Assembly candidate Jay Schroeder contributes his two cents to a state Senate race:
It is an idea that Gov. Scott Walker says he is interested in considering. Congressman Paul Ryan thinks it would be a great change for the state, and state Sen. Alberta Darling likes the idea as well. GOP leaders in Wisconsin have lately voiced their support for eliminating the state’s income tax.
But eliminating the income tax is not something a pair of Republican candidates running for state Senate in southeast Wisconsin agree on. Jonathan Steitz and Van Wanggaard last week debated each other on a myriad of issues at a forum hosted by the Racine Taxpayers Association.
“Yes,” was Steitz’s quick response when asked if he believed the state’s income tax should be eliminated. “I think that the income tax, more than anything else, is what suppresses economic development,” the conservative financial advisor said.
“There are many states that do very well, better than most states in the country, that have no income taxes,” Walker told a gathering of business leaders last fall. Throughout year-end interviews last December, Walker reiterated to numerous media outlets his openness to eliminating the income tax.
“I think he should. I think it’d be great,” said Congressman Ryan, chairman of the House Budget Committee, when asked by the MacIver Institute about Walker and eliminating the income tax. Ryan explained that states that have no income tax and rely instead on other taxes have thriving economies.
“I think that’s fantastic if we could do that here,” he said.
“Oh, I would love that,” state Sen. Darling said of the idea. Darling is the co-chairperson of the legislature’s powerful Joint Finance Committee.
Seven states currently do not have income taxes, and 2 more states do not tax wage income. Wisconsin’s income tax is the second oldest in the nation; it was enacted in 1911.
According to research at the Kansas Policy Institute:
“States without an income tax have significantly better growth in private sector GDP (59% versus 42%) over the last 10 years.
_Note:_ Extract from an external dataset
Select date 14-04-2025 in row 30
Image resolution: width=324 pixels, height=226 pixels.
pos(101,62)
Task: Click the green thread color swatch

They increased the number of jobs by 4.9% while jobs in the rest of the states declined by 2.6%.”
Job growth is a big topic for this election as candidates tout their respective ideas for encouraging private sector job creation.
The Heartland Institute’s Matthew Glans argued in January of this year that eliminating Wisconsin’s income tax would be a good thing.
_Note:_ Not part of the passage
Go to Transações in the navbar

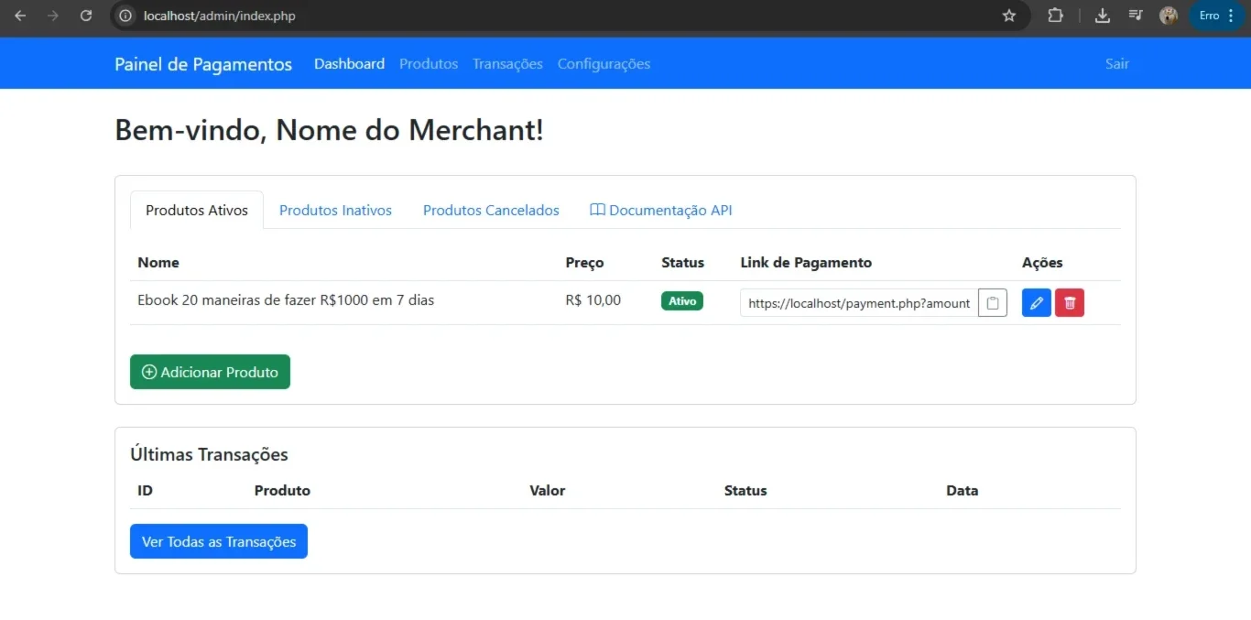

“Income taxes are among the most disruptive factors affecting economic growth. They discourage capital from flowing into a state and hinder the creation of new jobs. Eliminating Wisconsin’s income tax would be a strong step toward making the state more competitive and attracting new business.”
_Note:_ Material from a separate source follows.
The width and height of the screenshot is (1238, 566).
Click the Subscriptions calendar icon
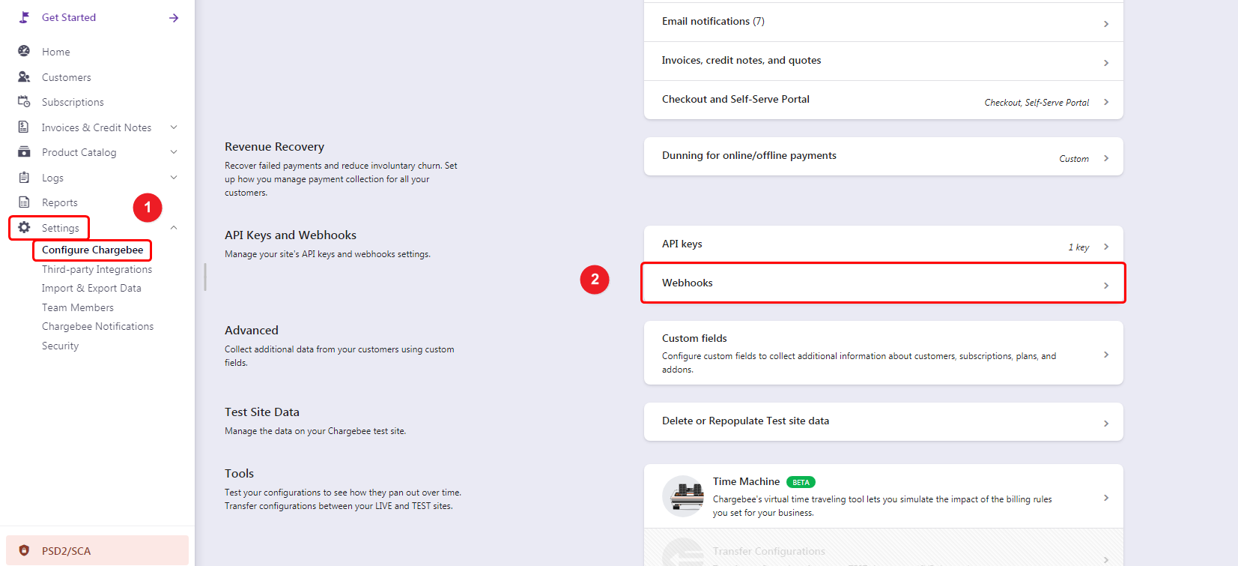[x=24, y=101]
Schroeder’s take: “I look FORWARD to working on eliminating the state income tax to make the “Morning in Wisconsin” even brighter.”
Neither Stietz nor Schroeder nor Glans nor anyone else has explained how this would work in Wisconsin. Walker so far has declined to actually cut state government, and it seems unlikely many Wisconsinites, who have grown up on the assumption that more government is always better, would be happy with, say, a one-third cut in the size of government. (They would be wrong, of course, but yesterday’s progressive is today’s socialist.) No proponent of eliminating the income tax also has laid out which taxes should be increased to make up for the income tax revenue loss. (The most unpopular tax in this state historically isn’t the income tax, it’s the property tax, relief for which the income tax and the sales tax were created.)
This is not sufficient at all. Candidates who propose eliminating the income tax need to spell out exactly what they propose.